*Problem statement*:
Word for word, restate every entry that follows.

*-*-*

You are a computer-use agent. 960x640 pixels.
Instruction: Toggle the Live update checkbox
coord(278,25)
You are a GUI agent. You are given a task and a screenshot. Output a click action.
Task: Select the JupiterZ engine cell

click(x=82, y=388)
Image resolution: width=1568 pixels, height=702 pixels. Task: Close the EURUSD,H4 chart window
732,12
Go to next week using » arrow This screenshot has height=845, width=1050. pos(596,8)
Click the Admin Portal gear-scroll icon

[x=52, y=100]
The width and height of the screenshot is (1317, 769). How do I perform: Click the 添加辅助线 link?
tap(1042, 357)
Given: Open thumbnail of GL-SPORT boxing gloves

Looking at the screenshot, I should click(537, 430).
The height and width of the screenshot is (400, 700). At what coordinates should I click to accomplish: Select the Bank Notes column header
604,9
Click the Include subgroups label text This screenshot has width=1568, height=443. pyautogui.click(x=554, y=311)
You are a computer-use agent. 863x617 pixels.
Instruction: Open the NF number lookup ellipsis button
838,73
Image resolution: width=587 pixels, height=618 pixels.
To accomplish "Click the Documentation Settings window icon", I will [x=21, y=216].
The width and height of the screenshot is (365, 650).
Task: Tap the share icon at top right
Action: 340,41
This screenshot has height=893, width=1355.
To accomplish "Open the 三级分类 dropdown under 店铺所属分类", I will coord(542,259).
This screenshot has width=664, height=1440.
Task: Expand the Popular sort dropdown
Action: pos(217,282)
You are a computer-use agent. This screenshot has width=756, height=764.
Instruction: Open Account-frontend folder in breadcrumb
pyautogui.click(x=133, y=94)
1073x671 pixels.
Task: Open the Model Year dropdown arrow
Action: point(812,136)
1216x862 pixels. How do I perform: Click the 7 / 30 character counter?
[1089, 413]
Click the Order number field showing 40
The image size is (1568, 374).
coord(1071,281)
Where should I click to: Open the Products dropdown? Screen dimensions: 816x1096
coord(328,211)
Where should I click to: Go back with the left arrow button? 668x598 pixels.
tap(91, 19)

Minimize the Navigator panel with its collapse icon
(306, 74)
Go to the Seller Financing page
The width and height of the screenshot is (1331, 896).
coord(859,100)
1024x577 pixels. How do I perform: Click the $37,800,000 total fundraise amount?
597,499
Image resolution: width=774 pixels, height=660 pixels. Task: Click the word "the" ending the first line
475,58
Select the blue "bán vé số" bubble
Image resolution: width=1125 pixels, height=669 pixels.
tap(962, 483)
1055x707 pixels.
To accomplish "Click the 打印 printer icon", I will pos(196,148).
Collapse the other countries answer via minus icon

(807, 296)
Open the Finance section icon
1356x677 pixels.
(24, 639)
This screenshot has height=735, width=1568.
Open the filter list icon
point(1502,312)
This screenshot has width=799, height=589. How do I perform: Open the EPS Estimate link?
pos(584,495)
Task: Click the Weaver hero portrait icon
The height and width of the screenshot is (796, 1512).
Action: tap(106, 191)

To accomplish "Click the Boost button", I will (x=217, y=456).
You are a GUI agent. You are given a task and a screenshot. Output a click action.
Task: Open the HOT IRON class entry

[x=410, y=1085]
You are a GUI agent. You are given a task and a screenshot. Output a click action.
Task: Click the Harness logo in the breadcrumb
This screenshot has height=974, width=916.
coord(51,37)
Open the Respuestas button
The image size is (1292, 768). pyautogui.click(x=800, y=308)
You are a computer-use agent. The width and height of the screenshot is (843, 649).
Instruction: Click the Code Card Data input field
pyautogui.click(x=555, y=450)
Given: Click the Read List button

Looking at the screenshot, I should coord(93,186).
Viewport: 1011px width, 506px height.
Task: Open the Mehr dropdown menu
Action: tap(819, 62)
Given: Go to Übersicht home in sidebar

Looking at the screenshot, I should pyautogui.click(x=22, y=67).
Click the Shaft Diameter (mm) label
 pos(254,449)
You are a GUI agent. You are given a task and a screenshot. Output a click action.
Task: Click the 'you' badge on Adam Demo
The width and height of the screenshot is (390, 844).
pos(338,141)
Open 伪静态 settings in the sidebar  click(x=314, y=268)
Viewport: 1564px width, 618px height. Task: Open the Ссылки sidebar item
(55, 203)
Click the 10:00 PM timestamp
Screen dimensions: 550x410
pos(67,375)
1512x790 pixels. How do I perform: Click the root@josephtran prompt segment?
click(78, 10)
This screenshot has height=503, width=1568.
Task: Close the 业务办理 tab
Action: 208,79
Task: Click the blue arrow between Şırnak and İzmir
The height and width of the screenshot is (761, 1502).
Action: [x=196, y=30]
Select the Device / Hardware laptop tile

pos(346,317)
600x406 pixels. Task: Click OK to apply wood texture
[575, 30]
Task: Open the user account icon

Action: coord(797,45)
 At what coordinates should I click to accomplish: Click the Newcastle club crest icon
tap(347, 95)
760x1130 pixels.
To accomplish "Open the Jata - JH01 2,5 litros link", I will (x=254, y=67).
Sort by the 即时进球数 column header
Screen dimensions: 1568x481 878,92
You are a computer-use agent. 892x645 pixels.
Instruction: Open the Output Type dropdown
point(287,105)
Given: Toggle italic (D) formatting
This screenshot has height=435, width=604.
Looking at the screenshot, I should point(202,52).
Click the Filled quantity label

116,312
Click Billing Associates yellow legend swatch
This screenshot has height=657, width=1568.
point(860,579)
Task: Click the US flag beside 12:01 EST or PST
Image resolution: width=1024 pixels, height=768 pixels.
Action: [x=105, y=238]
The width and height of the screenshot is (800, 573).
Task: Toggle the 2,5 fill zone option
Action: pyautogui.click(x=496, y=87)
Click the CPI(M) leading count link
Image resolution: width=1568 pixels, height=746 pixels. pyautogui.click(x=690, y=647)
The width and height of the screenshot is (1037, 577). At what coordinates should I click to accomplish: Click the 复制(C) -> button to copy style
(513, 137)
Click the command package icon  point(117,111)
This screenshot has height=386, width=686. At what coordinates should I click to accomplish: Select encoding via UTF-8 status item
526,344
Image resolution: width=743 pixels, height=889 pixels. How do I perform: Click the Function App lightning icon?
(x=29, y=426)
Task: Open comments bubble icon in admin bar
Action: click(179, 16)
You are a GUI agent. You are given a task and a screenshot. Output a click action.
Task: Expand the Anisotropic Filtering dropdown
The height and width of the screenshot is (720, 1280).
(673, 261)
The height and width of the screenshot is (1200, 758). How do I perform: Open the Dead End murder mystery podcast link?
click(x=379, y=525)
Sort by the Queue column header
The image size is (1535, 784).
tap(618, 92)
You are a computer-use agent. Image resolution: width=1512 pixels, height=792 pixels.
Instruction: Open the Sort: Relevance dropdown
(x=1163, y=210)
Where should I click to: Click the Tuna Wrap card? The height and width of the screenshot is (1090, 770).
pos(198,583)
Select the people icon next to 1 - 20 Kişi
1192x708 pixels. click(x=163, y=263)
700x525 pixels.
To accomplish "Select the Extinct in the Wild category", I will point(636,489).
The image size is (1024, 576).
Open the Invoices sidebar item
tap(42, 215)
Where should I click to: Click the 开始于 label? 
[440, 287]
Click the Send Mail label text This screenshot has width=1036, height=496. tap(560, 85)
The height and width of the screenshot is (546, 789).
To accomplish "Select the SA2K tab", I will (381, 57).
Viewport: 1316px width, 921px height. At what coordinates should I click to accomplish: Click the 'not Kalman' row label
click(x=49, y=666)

*-*-*

*Written solution*:
You are a computer-use agent. 960x640 pixels.
Instruction: Toggle the Live update checkbox
coord(278,25)
You are a GUI agent. You are given a task and a screenshot. Output a click action.
Task: Select the JupiterZ engine cell

click(x=82, y=388)
Image resolution: width=1568 pixels, height=702 pixels. Task: Close the EURUSD,H4 chart window
732,12
Go to next week using » arrow This screenshot has height=845, width=1050. pos(596,8)
Click the Admin Portal gear-scroll icon

[x=52, y=100]
The width and height of the screenshot is (1317, 769). How do I perform: Click the 添加辅助线 link?
tap(1042, 357)
Given: Open thumbnail of GL-SPORT boxing gloves

Looking at the screenshot, I should click(537, 430).
The height and width of the screenshot is (400, 700). At what coordinates should I click to accomplish: Select the Bank Notes column header
604,9
Click the Include subgroups label text This screenshot has width=1568, height=443. pyautogui.click(x=554, y=311)
You are a computer-use agent. 863x617 pixels.
Instruction: Open the NF number lookup ellipsis button
838,73
Image resolution: width=587 pixels, height=618 pixels.
To accomplish "Click the Documentation Settings window icon", I will [x=21, y=216].
The width and height of the screenshot is (365, 650).
Task: Tap the share icon at top right
Action: 340,41
This screenshot has height=893, width=1355.
To accomplish "Open the 三级分类 dropdown under 店铺所属分类", I will coord(542,259).
This screenshot has width=664, height=1440.
Task: Expand the Popular sort dropdown
Action: pos(217,282)
You are a computer-use agent. This screenshot has width=756, height=764.
Instruction: Open Account-frontend folder in breadcrumb
pyautogui.click(x=133, y=94)
1073x671 pixels.
Task: Open the Model Year dropdown arrow
Action: point(812,136)
1216x862 pixels. How do I perform: Click the 7 / 30 character counter?
[1089, 413]
Click the Order number field showing 40
The image size is (1568, 374).
coord(1071,281)
Where should I click to: Open the Products dropdown? Screen dimensions: 816x1096
coord(328,211)
Where should I click to: Go back with the left arrow button? 668x598 pixels.
tap(91, 19)

Minimize the Navigator panel with its collapse icon
(306, 74)
Go to the Seller Financing page
The width and height of the screenshot is (1331, 896).
coord(859,100)
1024x577 pixels. How do I perform: Click the $37,800,000 total fundraise amount?
597,499
Image resolution: width=774 pixels, height=660 pixels. Task: Click the word "the" ending the first line
475,58
Select the blue "bán vé số" bubble
Image resolution: width=1125 pixels, height=669 pixels.
tap(962, 483)
1055x707 pixels.
To accomplish "Click the 打印 printer icon", I will pos(196,148).
Collapse the other countries answer via minus icon

(807, 296)
Open the Finance section icon
1356x677 pixels.
(24, 639)
This screenshot has height=735, width=1568.
Open the filter list icon
point(1502,312)
This screenshot has width=799, height=589. How do I perform: Open the EPS Estimate link?
pos(584,495)
Task: Click the Weaver hero portrait icon
The height and width of the screenshot is (796, 1512).
Action: tap(106, 191)

To accomplish "Click the Boost button", I will (x=217, y=456).
You are a GUI agent. You are given a task and a screenshot. Output a click action.
Task: Open the HOT IRON class entry

[x=410, y=1085]
You are a GUI agent. You are given a task and a screenshot. Output a click action.
Task: Click the Harness logo in the breadcrumb
This screenshot has height=974, width=916.
coord(51,37)
Open the Respuestas button
The image size is (1292, 768). pyautogui.click(x=800, y=308)
You are a computer-use agent. The width and height of the screenshot is (843, 649).
Instruction: Click the Code Card Data input field
pyautogui.click(x=555, y=450)
Given: Click the Read List button

Looking at the screenshot, I should coord(93,186).
Viewport: 1011px width, 506px height.
Task: Open the Mehr dropdown menu
Action: tap(819, 62)
Given: Go to Übersicht home in sidebar

Looking at the screenshot, I should pyautogui.click(x=22, y=67).
Click the Shaft Diameter (mm) label
 pos(254,449)
You are a GUI agent. You are given a task and a screenshot. Output a click action.
Task: Click the 'you' badge on Adam Demo
The width and height of the screenshot is (390, 844).
pos(338,141)
Open 伪静态 settings in the sidebar  click(x=314, y=268)
Viewport: 1564px width, 618px height. Task: Open the Ссылки sidebar item
(55, 203)
Click the 10:00 PM timestamp
Screen dimensions: 550x410
pos(67,375)
1512x790 pixels. How do I perform: Click the root@josephtran prompt segment?
click(78, 10)
This screenshot has height=503, width=1568.
Task: Close the 业务办理 tab
Action: 208,79
Task: Click the blue arrow between Şırnak and İzmir
The height and width of the screenshot is (761, 1502).
Action: [x=196, y=30]
Select the Device / Hardware laptop tile

pos(346,317)
600x406 pixels. Task: Click OK to apply wood texture
[575, 30]
Task: Open the user account icon

Action: coord(797,45)
 At what coordinates should I click to accomplish: Click the Newcastle club crest icon
tap(347, 95)
760x1130 pixels.
To accomplish "Open the Jata - JH01 2,5 litros link", I will (x=254, y=67).
Sort by the 即时进球数 column header
Screen dimensions: 1568x481 878,92
You are a computer-use agent. 892x645 pixels.
Instruction: Open the Output Type dropdown
point(287,105)
Given: Toggle italic (D) formatting
This screenshot has height=435, width=604.
Looking at the screenshot, I should point(202,52).
Click the Filled quantity label

116,312
Click Billing Associates yellow legend swatch
This screenshot has height=657, width=1568.
point(860,579)
Task: Click the US flag beside 12:01 EST or PST
Image resolution: width=1024 pixels, height=768 pixels.
Action: [x=105, y=238]
The width and height of the screenshot is (800, 573).
Task: Toggle the 2,5 fill zone option
Action: pyautogui.click(x=496, y=87)
Click the CPI(M) leading count link
Image resolution: width=1568 pixels, height=746 pixels. pyautogui.click(x=690, y=647)
The width and height of the screenshot is (1037, 577). At what coordinates should I click to accomplish: Click the 复制(C) -> button to copy style
(513, 137)
Click the command package icon  point(117,111)
This screenshot has height=386, width=686. At what coordinates should I click to accomplish: Select encoding via UTF-8 status item
526,344
Image resolution: width=743 pixels, height=889 pixels. How do I perform: Click the Function App lightning icon?
(x=29, y=426)
Task: Open comments bubble icon in admin bar
Action: click(179, 16)
You are a GUI agent. You are given a task and a screenshot. Output a click action.
Task: Expand the Anisotropic Filtering dropdown
The height and width of the screenshot is (720, 1280).
(673, 261)
The height and width of the screenshot is (1200, 758). How do I perform: Open the Dead End murder mystery podcast link?
click(x=379, y=525)
Sort by the Queue column header
The image size is (1535, 784).
tap(618, 92)
You are a computer-use agent. Image resolution: width=1512 pixels, height=792 pixels.
Instruction: Open the Sort: Relevance dropdown
(x=1163, y=210)
Where should I click to: Click the Tuna Wrap card? The height and width of the screenshot is (1090, 770).
pos(198,583)
Select the people icon next to 1 - 20 Kişi
1192x708 pixels. click(x=163, y=263)
700x525 pixels.
To accomplish "Select the Extinct in the Wild category", I will point(636,489).
The image size is (1024, 576).
Open the Invoices sidebar item
tap(42, 215)
Where should I click to: Click the 开始于 label? 
[440, 287]
Click the Send Mail label text This screenshot has width=1036, height=496. tap(560, 85)
The height and width of the screenshot is (546, 789).
To accomplish "Select the SA2K tab", I will (381, 57).
Viewport: 1316px width, 921px height. At what coordinates should I click to accomplish: Click the 'not Kalman' row label
click(x=49, y=666)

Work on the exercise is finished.